Go line by line through the data and copy those with the word "computer".

Stored data
=== Begin Enclosure ===
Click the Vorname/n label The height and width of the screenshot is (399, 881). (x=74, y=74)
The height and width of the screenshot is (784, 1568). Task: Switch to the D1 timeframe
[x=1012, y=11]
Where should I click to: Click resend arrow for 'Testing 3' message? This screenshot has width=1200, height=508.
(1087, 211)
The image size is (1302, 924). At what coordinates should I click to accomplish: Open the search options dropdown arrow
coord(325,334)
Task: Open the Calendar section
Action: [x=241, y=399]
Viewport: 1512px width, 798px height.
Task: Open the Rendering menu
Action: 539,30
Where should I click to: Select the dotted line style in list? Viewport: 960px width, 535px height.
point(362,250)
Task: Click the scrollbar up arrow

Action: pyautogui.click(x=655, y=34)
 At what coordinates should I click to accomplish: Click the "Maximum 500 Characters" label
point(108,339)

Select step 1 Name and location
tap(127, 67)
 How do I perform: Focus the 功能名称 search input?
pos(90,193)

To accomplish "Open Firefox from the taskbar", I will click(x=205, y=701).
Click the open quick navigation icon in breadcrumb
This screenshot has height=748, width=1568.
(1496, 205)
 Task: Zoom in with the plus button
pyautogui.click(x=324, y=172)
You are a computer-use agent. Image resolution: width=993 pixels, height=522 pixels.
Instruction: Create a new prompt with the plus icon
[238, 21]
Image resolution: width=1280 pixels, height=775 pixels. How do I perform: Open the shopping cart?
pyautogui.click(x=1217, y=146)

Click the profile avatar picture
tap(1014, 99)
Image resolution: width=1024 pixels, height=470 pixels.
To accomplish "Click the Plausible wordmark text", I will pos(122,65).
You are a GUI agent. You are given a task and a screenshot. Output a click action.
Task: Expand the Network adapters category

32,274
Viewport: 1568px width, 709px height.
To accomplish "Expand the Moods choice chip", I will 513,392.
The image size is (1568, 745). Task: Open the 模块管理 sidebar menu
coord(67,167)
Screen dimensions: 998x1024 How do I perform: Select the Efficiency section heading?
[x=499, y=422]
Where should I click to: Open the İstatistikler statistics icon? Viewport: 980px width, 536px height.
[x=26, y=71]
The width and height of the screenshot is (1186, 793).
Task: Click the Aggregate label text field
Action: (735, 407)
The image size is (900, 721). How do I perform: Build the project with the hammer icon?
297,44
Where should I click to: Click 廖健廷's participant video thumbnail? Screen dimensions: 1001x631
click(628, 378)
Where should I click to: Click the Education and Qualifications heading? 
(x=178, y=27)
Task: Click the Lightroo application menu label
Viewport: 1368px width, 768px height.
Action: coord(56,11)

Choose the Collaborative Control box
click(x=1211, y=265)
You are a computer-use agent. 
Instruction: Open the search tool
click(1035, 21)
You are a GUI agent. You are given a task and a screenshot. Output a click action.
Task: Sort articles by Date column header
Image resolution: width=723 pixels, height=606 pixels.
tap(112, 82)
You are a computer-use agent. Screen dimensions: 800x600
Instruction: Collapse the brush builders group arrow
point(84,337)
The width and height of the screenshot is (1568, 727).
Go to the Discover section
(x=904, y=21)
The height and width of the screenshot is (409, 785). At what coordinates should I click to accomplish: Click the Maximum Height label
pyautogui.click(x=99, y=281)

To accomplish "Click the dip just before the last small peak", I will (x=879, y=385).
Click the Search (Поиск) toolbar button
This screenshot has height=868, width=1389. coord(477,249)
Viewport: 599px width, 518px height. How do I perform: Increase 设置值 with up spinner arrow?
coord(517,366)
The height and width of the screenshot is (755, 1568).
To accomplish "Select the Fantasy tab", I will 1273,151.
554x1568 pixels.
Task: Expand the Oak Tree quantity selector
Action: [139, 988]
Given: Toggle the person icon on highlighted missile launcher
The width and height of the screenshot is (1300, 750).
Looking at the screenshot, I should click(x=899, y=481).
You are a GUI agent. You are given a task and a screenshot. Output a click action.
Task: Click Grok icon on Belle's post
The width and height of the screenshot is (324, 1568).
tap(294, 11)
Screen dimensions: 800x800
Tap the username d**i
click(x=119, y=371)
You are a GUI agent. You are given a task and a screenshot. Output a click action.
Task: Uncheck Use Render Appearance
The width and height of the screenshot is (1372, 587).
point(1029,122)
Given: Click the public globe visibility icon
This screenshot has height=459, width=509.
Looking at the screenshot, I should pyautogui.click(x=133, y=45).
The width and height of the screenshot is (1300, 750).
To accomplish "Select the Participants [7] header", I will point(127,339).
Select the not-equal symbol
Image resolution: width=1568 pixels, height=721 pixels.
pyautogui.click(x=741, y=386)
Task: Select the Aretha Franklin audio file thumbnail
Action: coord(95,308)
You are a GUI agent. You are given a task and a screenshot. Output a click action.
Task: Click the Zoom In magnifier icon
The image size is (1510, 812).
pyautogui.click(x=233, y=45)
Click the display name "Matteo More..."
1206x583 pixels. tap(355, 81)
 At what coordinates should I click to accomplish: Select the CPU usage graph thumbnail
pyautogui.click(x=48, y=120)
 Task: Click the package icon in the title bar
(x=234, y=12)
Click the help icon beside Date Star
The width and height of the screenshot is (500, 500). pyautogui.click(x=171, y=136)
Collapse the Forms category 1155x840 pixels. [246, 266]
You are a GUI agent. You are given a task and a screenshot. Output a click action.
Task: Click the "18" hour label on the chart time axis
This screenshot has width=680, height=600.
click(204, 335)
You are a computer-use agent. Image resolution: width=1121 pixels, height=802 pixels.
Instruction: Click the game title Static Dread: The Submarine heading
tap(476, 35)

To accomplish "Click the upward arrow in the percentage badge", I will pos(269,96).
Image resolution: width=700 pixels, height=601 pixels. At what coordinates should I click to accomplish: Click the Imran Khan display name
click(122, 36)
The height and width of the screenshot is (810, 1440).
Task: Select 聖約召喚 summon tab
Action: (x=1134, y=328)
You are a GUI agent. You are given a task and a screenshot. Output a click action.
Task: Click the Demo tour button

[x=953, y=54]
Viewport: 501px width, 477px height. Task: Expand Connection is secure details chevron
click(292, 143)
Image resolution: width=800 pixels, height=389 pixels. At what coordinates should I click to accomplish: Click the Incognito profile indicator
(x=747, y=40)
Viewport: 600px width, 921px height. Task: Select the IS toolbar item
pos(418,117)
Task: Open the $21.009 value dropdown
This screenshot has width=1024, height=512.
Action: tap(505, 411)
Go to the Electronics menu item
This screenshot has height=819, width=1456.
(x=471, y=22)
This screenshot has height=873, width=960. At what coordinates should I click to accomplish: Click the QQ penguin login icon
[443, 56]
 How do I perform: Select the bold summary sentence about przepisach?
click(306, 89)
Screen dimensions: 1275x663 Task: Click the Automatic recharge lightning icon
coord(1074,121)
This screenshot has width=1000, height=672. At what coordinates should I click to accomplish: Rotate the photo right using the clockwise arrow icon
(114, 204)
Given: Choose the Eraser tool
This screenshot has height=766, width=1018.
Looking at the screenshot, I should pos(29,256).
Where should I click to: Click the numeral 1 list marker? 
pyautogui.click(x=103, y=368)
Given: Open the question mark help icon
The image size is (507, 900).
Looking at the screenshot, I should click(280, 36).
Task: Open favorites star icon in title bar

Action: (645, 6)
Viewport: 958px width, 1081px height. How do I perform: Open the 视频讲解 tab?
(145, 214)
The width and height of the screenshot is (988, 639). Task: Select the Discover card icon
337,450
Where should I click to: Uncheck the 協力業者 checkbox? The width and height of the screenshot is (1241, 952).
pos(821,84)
=== End Enclosure ===
» Solution to the exercise
You are a computer-use agent. Image resolution: width=993 pixels, height=522 pixels.
You are a computer-use agent. 
You are a computer-use agent. Screen dimensions: 800x600
You are a computer-use agent. Image resolution: width=1121 pixels, height=802 pixels.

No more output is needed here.